RPA is not dead yet - it's the rails under your agents
Everyone wants to rip out UiPath/Blue Prism and replace it with an agent. The teams that succeed leave the rails in and put the agent on top.
The pitch I hear from every CTO peer over coffee in Rome: "We're going to replace our RPA estate with LLM agents."
Some of them will. Most of them shouldn't.
What RPA actually is
UiPath and Blue Prism aren't just screen-scrapers. After ten years in production at a typical bank, an RPA estate is:
- A process catalogue - every legacy mainframe screen, every undocumented Excel ritual, mapped and named.
- A credentials vault - service accounts for SAP, Murex, Bloomberg, mainframe LU6.2 sessions - auditable, rotated, reviewed.
- An orchestration layer - queues, retries, SLAs, business-hour rules, alerts to the right ops team.
- An audit trail that survives external audits because it was designed to.
You don't replace that with three weeks of LangChain.
Where agents win
Agents are dramatically better at the parts that were always weakest in RPA:
- Anything unstructured - email triage, PDF extraction, customer-language classification.
- Anything that needs reasoning over policy text - "is this claim a fit for our 2024 reinsurance pool?"
- Anything that needs to call dozens of tools in a non-deterministic order.
The agent doesn't replace the RPA bot.
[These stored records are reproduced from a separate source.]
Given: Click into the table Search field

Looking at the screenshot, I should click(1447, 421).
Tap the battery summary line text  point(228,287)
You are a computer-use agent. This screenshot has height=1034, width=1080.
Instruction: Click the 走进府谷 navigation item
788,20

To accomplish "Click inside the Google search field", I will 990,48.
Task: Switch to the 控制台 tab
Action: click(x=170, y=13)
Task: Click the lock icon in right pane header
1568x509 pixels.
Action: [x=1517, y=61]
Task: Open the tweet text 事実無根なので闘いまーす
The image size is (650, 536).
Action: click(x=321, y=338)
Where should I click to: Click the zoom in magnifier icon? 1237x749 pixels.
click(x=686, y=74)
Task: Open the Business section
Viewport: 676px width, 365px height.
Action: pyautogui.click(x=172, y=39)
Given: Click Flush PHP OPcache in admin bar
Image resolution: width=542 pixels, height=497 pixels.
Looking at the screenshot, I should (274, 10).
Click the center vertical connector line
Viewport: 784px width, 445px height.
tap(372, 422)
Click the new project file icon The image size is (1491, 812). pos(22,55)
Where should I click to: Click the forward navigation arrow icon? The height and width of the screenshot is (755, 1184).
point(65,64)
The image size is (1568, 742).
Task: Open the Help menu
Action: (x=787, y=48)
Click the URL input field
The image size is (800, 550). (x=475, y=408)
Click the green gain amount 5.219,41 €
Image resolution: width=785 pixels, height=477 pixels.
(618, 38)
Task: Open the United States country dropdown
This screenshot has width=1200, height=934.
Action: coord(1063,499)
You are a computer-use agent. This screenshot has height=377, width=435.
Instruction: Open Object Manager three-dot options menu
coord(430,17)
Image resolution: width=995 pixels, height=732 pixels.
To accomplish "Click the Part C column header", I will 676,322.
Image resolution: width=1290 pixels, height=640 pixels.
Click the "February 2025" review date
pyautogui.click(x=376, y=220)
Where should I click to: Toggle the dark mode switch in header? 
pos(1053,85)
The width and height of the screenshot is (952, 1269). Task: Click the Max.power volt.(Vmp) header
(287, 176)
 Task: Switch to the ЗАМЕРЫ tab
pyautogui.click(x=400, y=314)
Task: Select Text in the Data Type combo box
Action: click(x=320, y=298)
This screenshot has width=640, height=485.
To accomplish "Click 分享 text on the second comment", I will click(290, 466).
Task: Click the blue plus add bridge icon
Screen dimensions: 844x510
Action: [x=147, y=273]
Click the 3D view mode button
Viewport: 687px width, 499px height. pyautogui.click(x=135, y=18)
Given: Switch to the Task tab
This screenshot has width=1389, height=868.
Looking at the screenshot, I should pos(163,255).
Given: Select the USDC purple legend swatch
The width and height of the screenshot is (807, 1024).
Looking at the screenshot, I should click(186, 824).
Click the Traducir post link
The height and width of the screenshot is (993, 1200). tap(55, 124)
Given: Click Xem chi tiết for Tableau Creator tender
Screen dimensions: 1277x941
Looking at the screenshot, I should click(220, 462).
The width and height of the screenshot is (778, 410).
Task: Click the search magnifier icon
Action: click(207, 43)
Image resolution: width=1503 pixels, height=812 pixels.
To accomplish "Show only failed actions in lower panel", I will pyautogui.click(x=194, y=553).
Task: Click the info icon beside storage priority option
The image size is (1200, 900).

The agent decides which RPA bot to run - and reads the output back into a human-readable answer.
The architecture I keep ending up at
User / channel
│
▼
Agent (reasoning, policy, tool selection)
│
▼
Tools = [ RPA process A, RPA process B, internal API, RAG over docs, … ]
│
▼
Source systems (SAP, mainframe, CRM, …)
The RPA platform becomes a tool runtime. The agent becomes the policy layer. Old work isn't thrown out; it gets a new front door.
The temptation to greenfield
Greenfielding feels great in slideware. In production, the RPA estate is where most of the institutional knowledge about "how things actually work" already lives. Replace it slowly, process by process, with the agent reading the existing audit log and making smaller decisions. Don't burn the library to build a chatbot.